Sedangkan dari Tim Kajida wantanas yang disampaikan Brigjen TNI  Safiul Mba dalam sambutannya menyampaikan terima asih atas sambutan yang diberikan.

“Terima kasih atas sambutan yang di berikan, kami dari Tim Kajida Wantanas sudah melihat langsung proses pertanian organik sertifikasi dari mulai pembenihan sampai jadi beras organik. Dan kami juga sudah menerima paparan dari gapoktan maupun PPL tentang awal mula pertanian organik ini, serta kendala yang di hadapi”,ujarnya.

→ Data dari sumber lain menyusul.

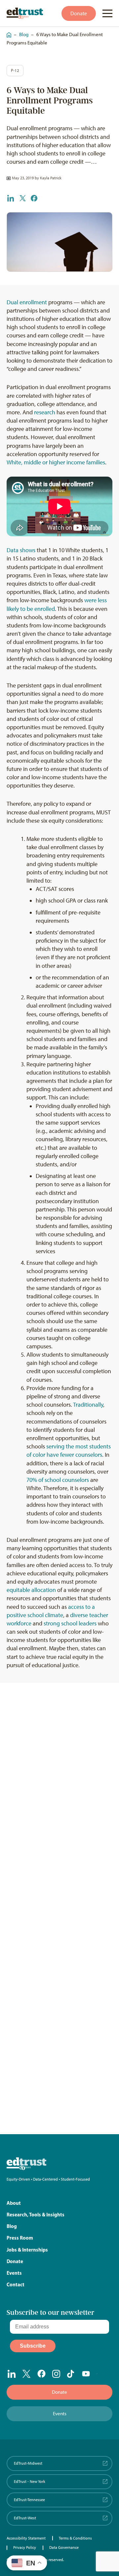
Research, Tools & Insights (35, 2214)
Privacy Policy (24, 2547)
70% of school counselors (57, 1480)
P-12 (15, 70)
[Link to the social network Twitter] (26, 2374)
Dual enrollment (27, 302)
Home (7, 31)
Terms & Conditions (75, 2538)
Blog (23, 34)
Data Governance (64, 2547)
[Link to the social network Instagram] (56, 2374)
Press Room (20, 2238)
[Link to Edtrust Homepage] (25, 13)
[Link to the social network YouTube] (86, 2374)
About (14, 2203)
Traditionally (88, 1404)
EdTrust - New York (29, 2481)
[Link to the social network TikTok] (71, 2374)
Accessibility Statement (26, 2538)
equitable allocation (31, 1590)
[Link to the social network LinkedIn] (12, 2374)
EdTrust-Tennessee (29, 2499)
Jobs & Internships (27, 2250)
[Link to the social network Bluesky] (101, 2374)
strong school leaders (70, 1623)
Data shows (21, 550)
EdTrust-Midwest (28, 2463)
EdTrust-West (25, 2518)
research (44, 412)
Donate (78, 13)
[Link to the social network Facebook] (41, 2373)
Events (14, 2273)
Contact (15, 2284)
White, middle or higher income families (56, 462)
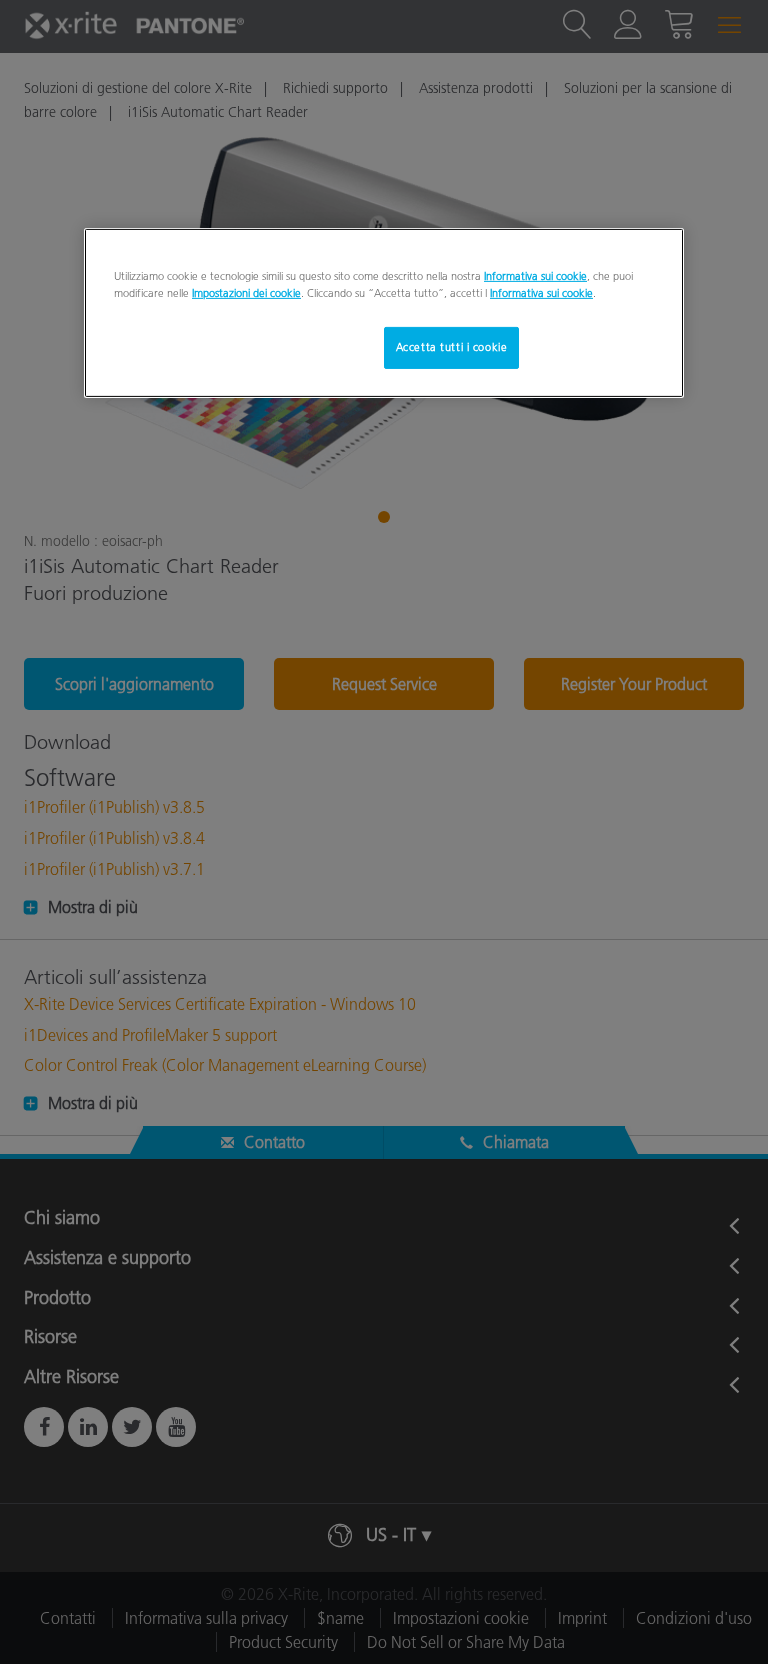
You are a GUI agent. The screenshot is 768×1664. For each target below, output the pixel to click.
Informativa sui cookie (535, 275)
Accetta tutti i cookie (452, 347)
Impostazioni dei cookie (246, 293)
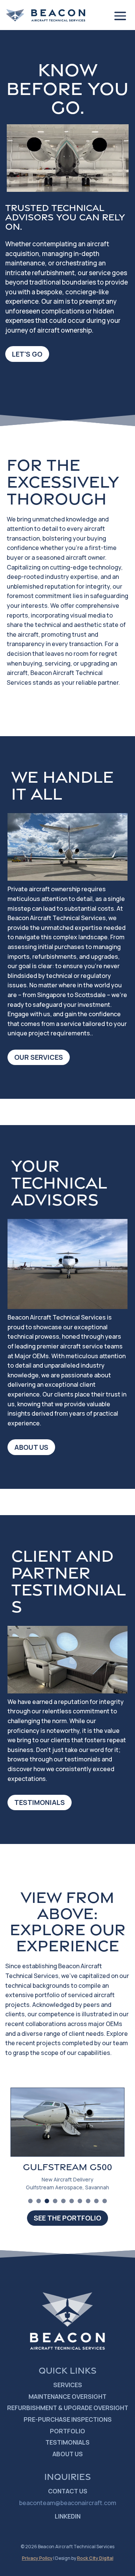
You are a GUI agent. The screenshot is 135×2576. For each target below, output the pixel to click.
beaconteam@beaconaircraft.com (67, 2503)
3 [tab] (47, 2201)
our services (38, 1057)
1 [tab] (30, 2201)
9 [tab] (96, 2201)
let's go (27, 354)
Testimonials (39, 1802)
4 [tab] (55, 2201)
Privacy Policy (37, 2558)
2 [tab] (38, 2201)
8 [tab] (88, 2201)
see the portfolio (67, 2217)
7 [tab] (80, 2201)
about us (31, 1447)
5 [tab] (63, 2201)
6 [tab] (71, 2201)
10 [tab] (104, 2201)
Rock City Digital (95, 2558)
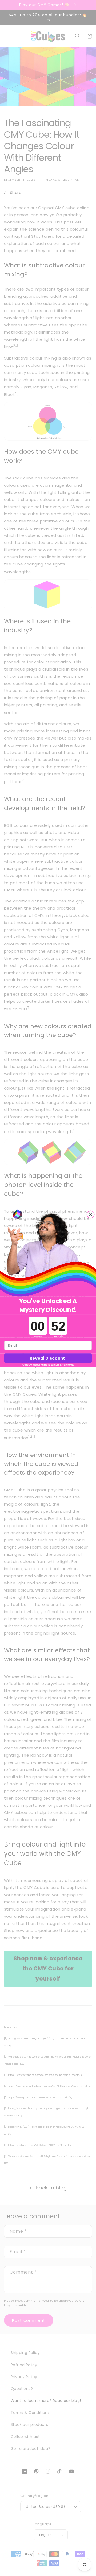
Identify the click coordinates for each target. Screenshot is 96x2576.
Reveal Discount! (48, 1358)
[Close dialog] (90, 1214)
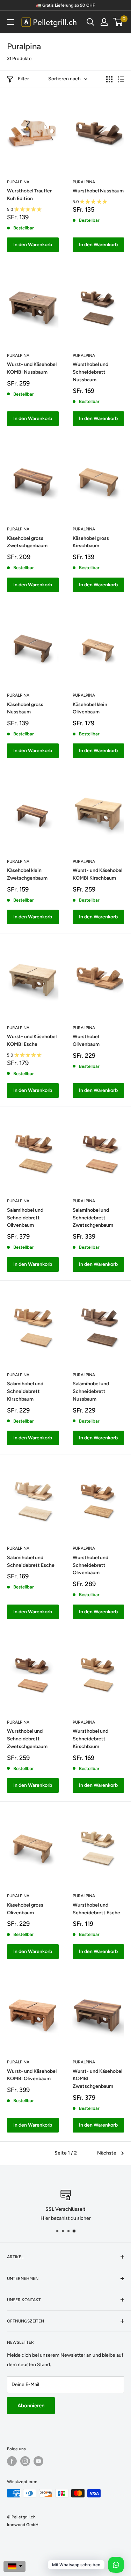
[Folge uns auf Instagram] (25, 2461)
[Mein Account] (104, 22)
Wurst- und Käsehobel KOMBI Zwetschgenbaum (97, 2078)
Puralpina (18, 181)
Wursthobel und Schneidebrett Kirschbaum (90, 1738)
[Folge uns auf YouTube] (38, 2461)
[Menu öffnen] (10, 22)
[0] (118, 22)
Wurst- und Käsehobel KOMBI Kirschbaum (97, 874)
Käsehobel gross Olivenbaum (25, 1909)
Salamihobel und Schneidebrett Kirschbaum (25, 1391)
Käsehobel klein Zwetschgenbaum (27, 874)
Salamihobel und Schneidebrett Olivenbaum (25, 1217)
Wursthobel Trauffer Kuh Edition (29, 194)
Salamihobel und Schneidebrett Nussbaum (91, 1391)
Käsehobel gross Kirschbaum (91, 542)
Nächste (106, 2153)
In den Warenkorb (32, 245)
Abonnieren (30, 2405)
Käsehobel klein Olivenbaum (90, 708)
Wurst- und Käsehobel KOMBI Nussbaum (32, 368)
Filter (23, 79)
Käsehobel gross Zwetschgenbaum (27, 542)
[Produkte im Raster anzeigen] (109, 79)
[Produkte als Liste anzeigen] (121, 79)
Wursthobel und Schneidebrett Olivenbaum (90, 1565)
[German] (14, 2566)
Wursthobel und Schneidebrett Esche (96, 1909)
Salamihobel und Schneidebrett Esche (30, 1561)
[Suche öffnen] (90, 22)
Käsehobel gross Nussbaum (25, 708)
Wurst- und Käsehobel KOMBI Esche (32, 1040)
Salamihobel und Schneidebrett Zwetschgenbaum (93, 1217)
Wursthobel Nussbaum (98, 191)
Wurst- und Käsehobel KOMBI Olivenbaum (32, 2075)
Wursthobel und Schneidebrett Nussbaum (90, 371)
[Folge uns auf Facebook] (12, 2461)
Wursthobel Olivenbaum (86, 1040)
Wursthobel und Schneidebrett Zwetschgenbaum (27, 1738)
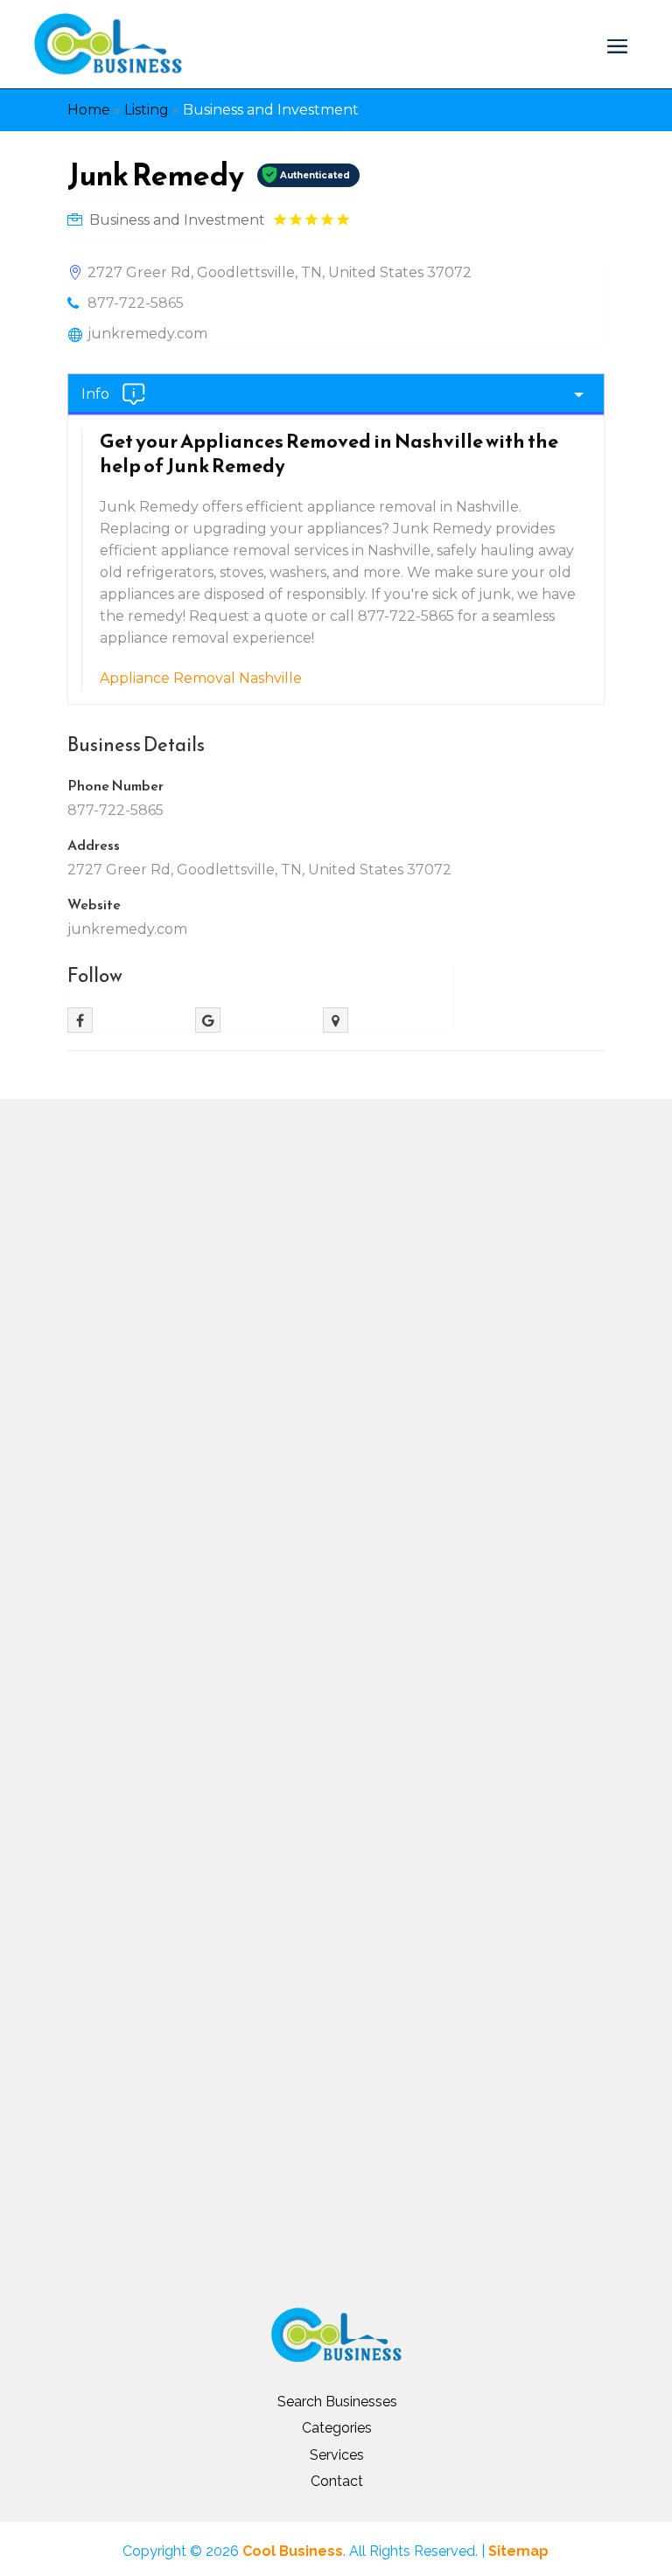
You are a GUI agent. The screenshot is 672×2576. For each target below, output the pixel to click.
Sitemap (518, 2551)
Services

“Kami sangat bangga dengan para petani di bondowoso terutama gapoktan Al Barokah ini yang mampu mendapat sertivikasi internasional tentang pertanian organik ini walaupun dengan kendala  kendala yang di hadapi dapat di lewati dengan kerja sama dan kekompakan kelompok tani, pendampingan PPL maupun Babinsa. Serta adanya dukungan dari pemerintahan daerah,

adanya dukungan dari Bank indonesia dan dukungan dari Bank jatim”.

“Kami akan sampaikan apa-apa yang sudah dicapai  gapoktan Al barokah desa lombok kulon, kecamatan wonosari Kabupaten Bondowoso ini serta kendala-kendala yang di hadapi ke Menteri pertanian”, ujar Brigjen TNI  Safiul Mba. (Hamid).